Independent Third Parties. As provided for in Civil Code § 5110(b), inspectors of election must be independent third parties. This includes, but is not limited to, the following:

  • a volunteer poll worker with the county registrar of voters,
  • a licensee of the California Board of Accountancy (a CPA),
  • a notary public, and
  • a member of the association (who is not a member of the board of directors or a candidate for the board of directors or related to a member of the board of directors or a candidate for the board of director).

Professional Inspectors of Election. There are companies that provide professional inspector services to associations. They can be hired to prepare ballots, mail and collect ballots, and count votes. Putting an Inspector under contract does not violate the independent status of the Inspector. Civil Code § 5110 provides that "An independent third party may not be a person . . . who is currently employed or under contract to the association." As long as the Inspector is not currently employed by the association for other services, the board can hire the person to oversee the election.

Prohibited Inspectors. Associations may not appoint or use inspectors who are:

  • members of the board of directors,
  • a candidate for the board of directors,
  • related to a member of the board of directors, or
  • anyone under contract with the association.

Appointing Inspectors. Inspectors should be selected early in the election process. As provided for in Civil Code § 5105(a)(5), associations may use one of the following methods for selecting Inspectors:

  1. Appointment by the board;
  2. Election by the membership. This may be a more democratic approach but it is unwieldy and costly because it requires (a) the administrative task of recruiting multiple persons or companies willing to compete for the privilege of overseeing the association's election, and (b) the cost of holding an extra election, i.e., the election of Inspectors prior to the election of directors. This creates the conundrum that electing Inspectors requires secret balloting, which requires the selection of additional inspectors to count the ballots for the election of the Inspectors.
  3. Any other method for selecting the inspector or inspectors.
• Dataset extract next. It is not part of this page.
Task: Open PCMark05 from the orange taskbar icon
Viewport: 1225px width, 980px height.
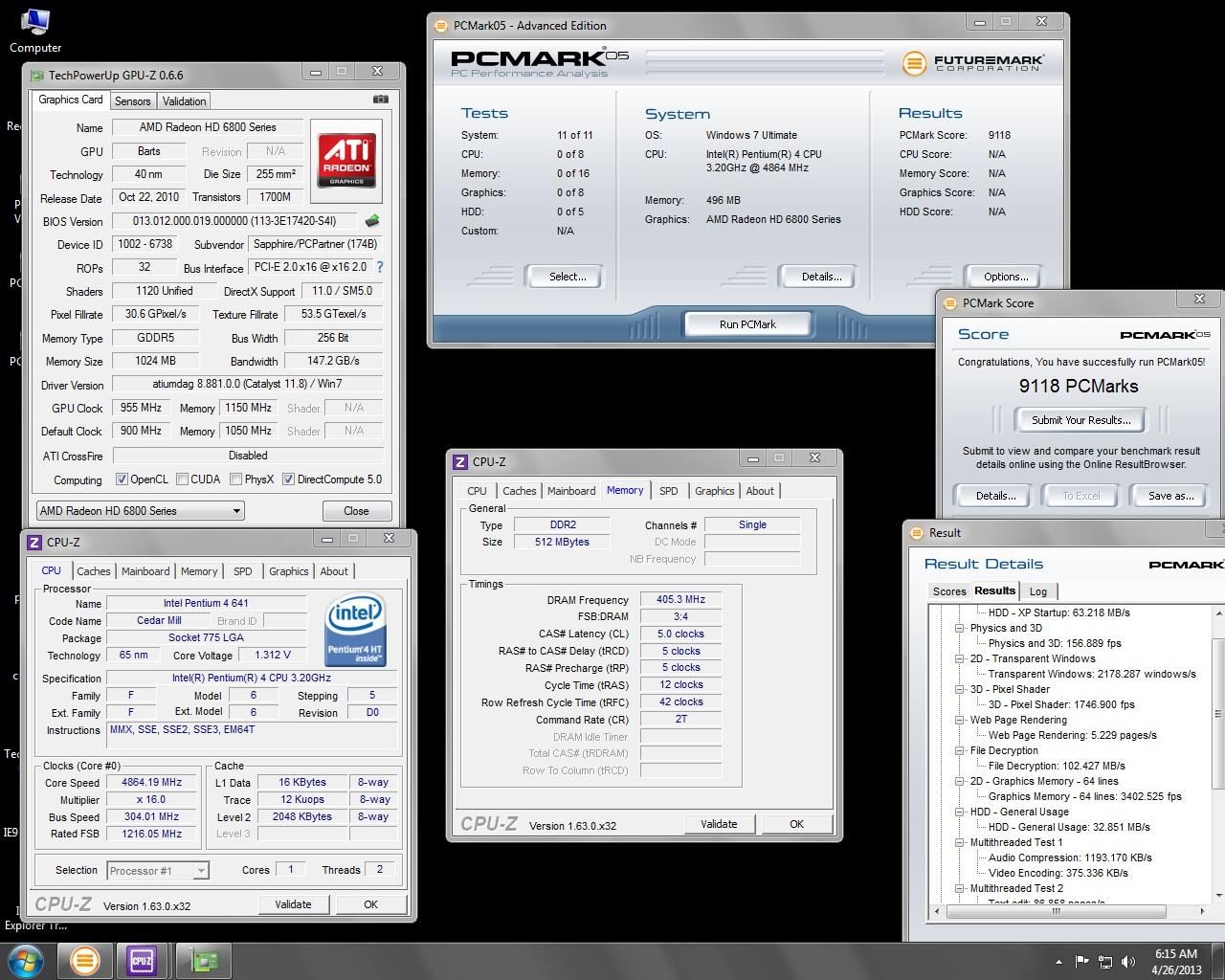Action: click(x=85, y=960)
Because the statute mandates that inspectors of election receive and count ballots, either 1 or 3 inspectors (Civ. Code § 5105(a)(5)) must be appointed early enough in the election process so that ballots can be mailed to the inspectors or to a location designated by the inspectors. (Civ. Code § 5115(b)(2).) See "Election Timeline."

Duties. Inspectors of election must perform their duties impartially, in good faith, to the best of their abilities, and as expeditiously as practical. (Civ. Code § 5110(d).) Inspectors must perform the duties listed below. To help in the expeditious performance of their duties, inspectors can delegate some tasks to a person or persons, who are not inspectors of election. Those duties marked with a double asterisk (**) may be delegated to a third party to assist the inspector, such as the association's management company.

Assistant Inspectors. The larger the association, the more time-consuming the ballot-counting process becomes. To speed the process, inspectors of election are allowed to appoint and oversee additional persons (as noted above) to verify signatures and to count and tabulate votes as the inspector deems appropriate, provided the persons are independent third parties. (Civ. Code § 5105(a)(6).)

Prior to the Meeting. Inspectors of election, or their designees, may verify member information and signatures on the outer envelope prior to the meeting at which ballots are tabulated. (Civ. Code § 5120.)

Early Ballot Count. Providing members with an early ballot count is not one of the inspector's duties.